Reproduce the material word for word, starting at the line that contains "You are a computer-use" and ending at the line that contains "Action: tap(27, 247)". Leave the pictures out of your answer.

■ Supplied records:
++++++

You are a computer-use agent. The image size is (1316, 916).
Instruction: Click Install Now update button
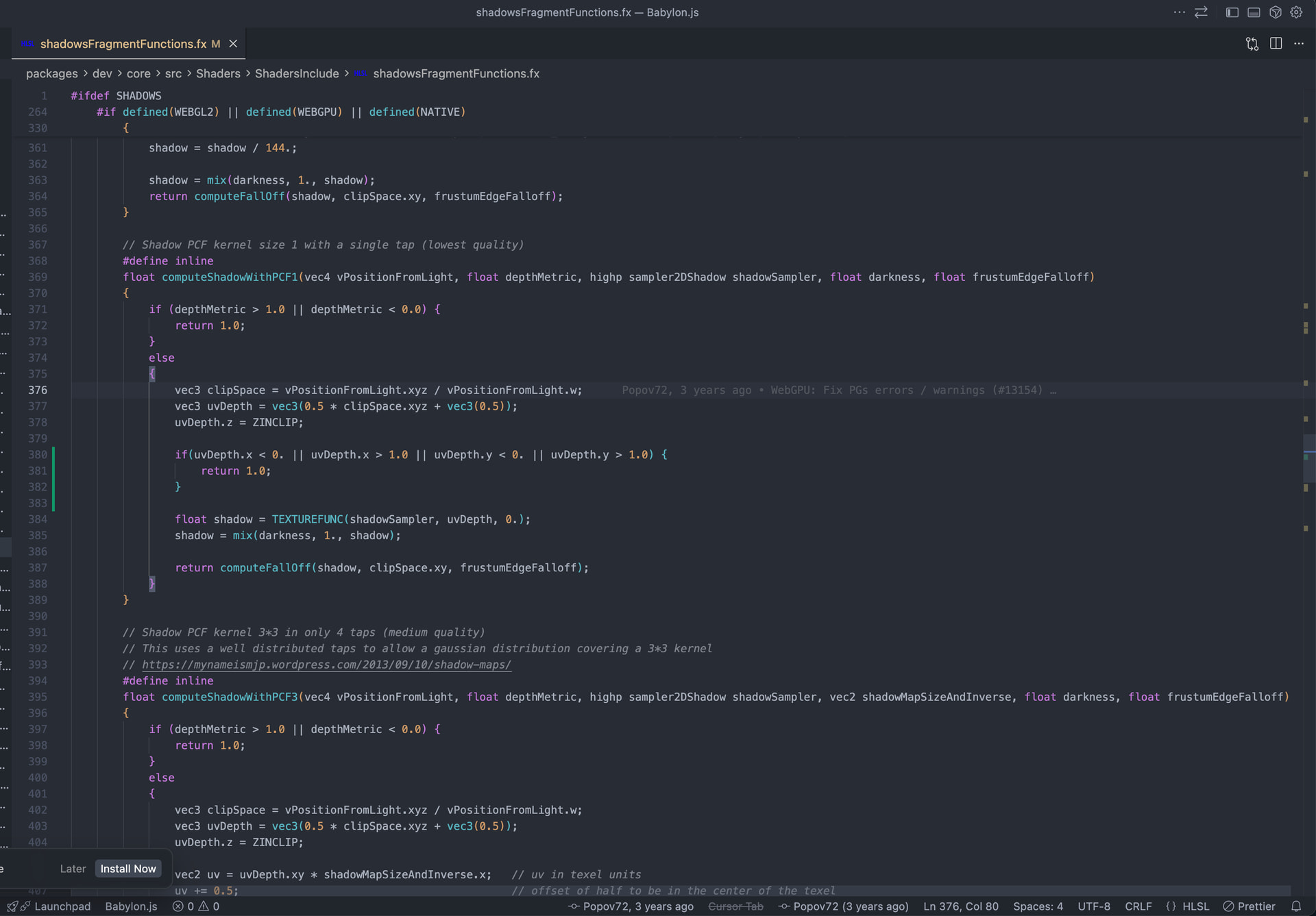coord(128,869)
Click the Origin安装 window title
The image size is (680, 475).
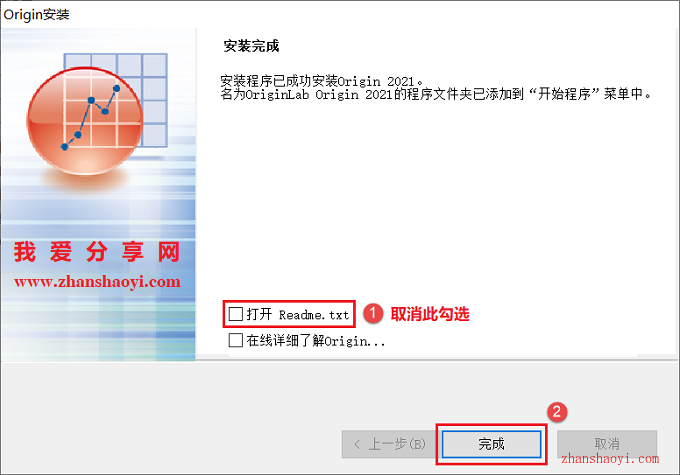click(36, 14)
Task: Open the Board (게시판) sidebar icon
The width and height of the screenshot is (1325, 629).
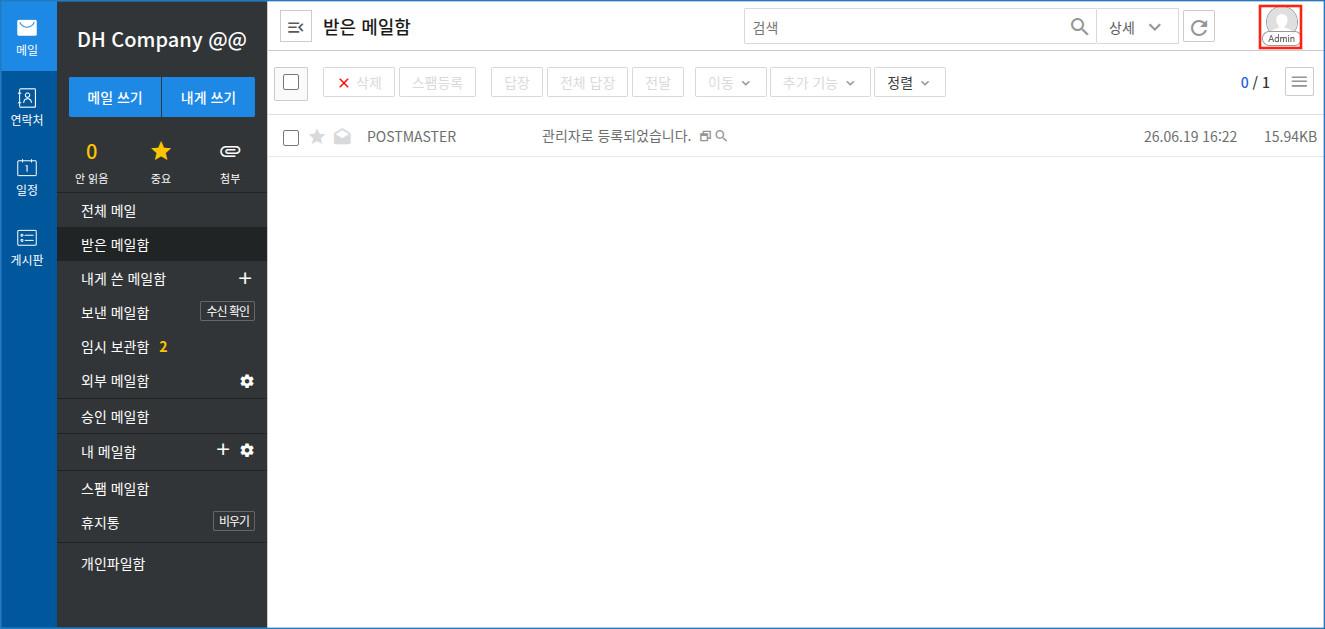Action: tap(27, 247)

++++++

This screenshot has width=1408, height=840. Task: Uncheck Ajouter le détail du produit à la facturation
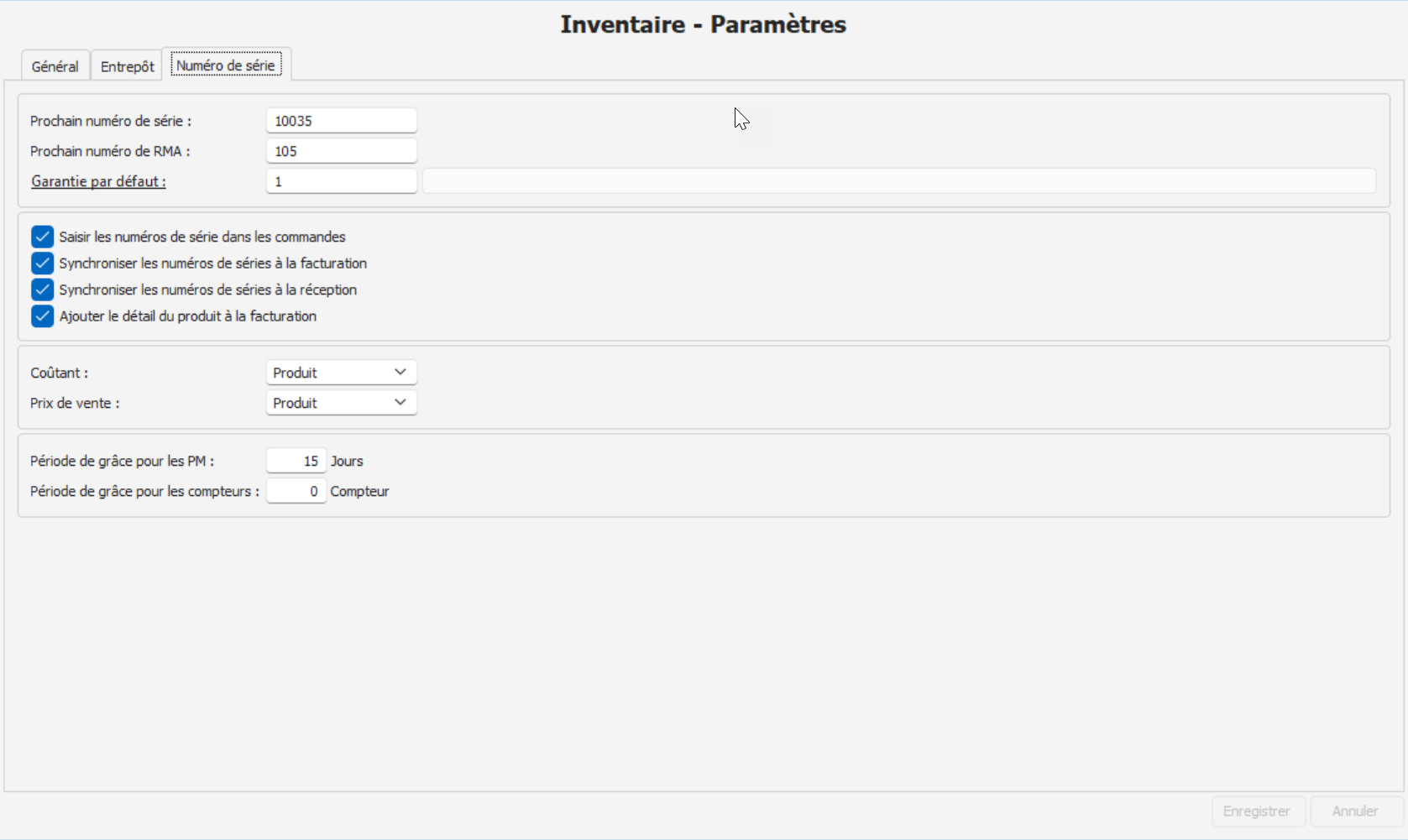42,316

++++++

■ Expected answer:
You are a computer-use agent. The image size is (1316, 916).
Instruction: Click Install Now update button
coord(128,869)
Click the Origin安装 window title
The image size is (680, 475).
click(36, 14)
Task: Open the Board (게시판) sidebar icon
The width and height of the screenshot is (1325, 629).
Action: tap(27, 247)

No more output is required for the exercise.